Facebook’s machine learning is pretty smart, meaning that lowest cost bidding, which used to be called auto bidding, is often the best option for advertisers to use.
Its close friend manual bid, with options including ‘bid cap’, ‘target cost’, and ‘cost cap’, can have a huge impact in certain conditions and give you greater control over costs.
This is because – and not a lot of non-Facebook advertisers realize this – every time your ads are eligible to be shown to a user they actually enter an auction process. If you want more detail on how the Facebook ads auction works, I wrote this article in 2018, which breaks the process down nicely.

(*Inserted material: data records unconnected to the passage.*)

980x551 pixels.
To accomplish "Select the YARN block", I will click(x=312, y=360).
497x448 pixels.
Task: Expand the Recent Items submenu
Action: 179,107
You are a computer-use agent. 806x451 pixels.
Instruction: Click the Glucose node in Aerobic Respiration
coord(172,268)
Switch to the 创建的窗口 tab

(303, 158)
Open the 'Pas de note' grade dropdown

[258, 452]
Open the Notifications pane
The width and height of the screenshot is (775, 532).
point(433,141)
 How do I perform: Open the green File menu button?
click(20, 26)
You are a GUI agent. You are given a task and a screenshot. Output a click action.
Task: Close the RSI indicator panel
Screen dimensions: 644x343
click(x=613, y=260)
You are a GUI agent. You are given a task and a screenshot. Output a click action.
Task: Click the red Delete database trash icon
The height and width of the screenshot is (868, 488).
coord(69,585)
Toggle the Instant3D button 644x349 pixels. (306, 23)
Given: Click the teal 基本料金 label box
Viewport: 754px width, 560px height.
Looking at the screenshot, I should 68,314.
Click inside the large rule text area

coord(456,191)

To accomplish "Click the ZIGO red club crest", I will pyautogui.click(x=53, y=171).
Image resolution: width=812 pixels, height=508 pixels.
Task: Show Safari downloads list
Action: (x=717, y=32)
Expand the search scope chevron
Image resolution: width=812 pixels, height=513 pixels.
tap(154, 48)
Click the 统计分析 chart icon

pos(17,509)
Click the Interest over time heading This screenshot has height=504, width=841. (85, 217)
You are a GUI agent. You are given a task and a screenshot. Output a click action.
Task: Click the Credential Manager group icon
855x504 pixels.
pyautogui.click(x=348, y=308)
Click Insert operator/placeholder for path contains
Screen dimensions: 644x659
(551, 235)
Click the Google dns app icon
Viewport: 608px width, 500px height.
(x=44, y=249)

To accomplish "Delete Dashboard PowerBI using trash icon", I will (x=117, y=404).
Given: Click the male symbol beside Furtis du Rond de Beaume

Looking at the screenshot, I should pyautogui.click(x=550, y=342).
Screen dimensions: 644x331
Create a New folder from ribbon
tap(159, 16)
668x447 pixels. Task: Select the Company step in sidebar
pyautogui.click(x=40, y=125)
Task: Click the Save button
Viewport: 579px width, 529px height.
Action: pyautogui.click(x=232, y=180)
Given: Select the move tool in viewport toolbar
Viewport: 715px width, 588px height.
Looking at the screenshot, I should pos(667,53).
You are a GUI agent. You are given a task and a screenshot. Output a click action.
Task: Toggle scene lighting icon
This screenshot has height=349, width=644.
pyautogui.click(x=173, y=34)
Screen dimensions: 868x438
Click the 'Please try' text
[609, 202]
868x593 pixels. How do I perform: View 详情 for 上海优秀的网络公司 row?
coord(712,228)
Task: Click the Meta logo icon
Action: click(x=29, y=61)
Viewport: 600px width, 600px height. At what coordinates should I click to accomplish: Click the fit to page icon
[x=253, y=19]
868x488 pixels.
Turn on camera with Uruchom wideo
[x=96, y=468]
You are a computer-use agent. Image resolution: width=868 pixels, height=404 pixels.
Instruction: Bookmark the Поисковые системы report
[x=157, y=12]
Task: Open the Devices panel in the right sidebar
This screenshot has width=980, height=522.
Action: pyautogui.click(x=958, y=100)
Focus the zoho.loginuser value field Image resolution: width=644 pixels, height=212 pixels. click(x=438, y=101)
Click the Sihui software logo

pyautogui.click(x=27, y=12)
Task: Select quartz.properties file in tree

However, for the purposes of this article, the main thing you need to understand is this: Your bid forms an important part of Facebook’s auction calculations, which determine whether your ad is shown in the first place and also to what quality of user.
Facebook suggests a bid for you when you select this option but a better, more scientific, way to do this is using your goal cost per acquisition/purchase and either setting bids at multiples of this (so if your CPA is $10 then $10, $20, $30, etc.) or in clusters around it (e.g. $8, $10, $12, $14, etc.).
PRO TIP: From Justin Marshall of Ad Hoc Media: “Start with a manual bid cap so low that it’s not spending your daily budget. If the ROAS (return on ad spend) is good, then duplicate the ad set and up the budget by 25 or 50 cents. Continue doing this until you find a bid cap that gets a good ROAS but also spends enough money to make an impact.”
Forget fancy bidding options, CBO, and optimization strategies; the single biggest impact you can make on any ad set is adding in creative assets.
Facebook used the example of a high-fashion sock purveyor Stance to show that creating great creatives can improve your ads’ performance and be cost-effective at the same time.
Stance simply took some existing, high quality, eye-catching product images and turned them into a slideshow that helped the company achieve a 2.4x higher CTR, 1.4x higher ROI, and 48% lower CPA.
How good is this example here from online retailer ASOS?
The image on its own is nothing spectacular, but paired with such clever copy it makes a powerful ad. You can tell by the comment a friend of mine made above it when they sent it to me!
Great creative content can overcome bad targeting, which is another reason why broad targeting works better these days. After all, no amount of clever targeting will get people to a) stop scrolling and b) click on ads with poor creative that isn’t engaging.
Facebook also gives you the option at ad level to use different creative assets for different placements. I strongly urge you to make use of this feature where it makes sense. Particularly on placements like Stories, a bit of extra effort to add compelling creatives can pay off big time.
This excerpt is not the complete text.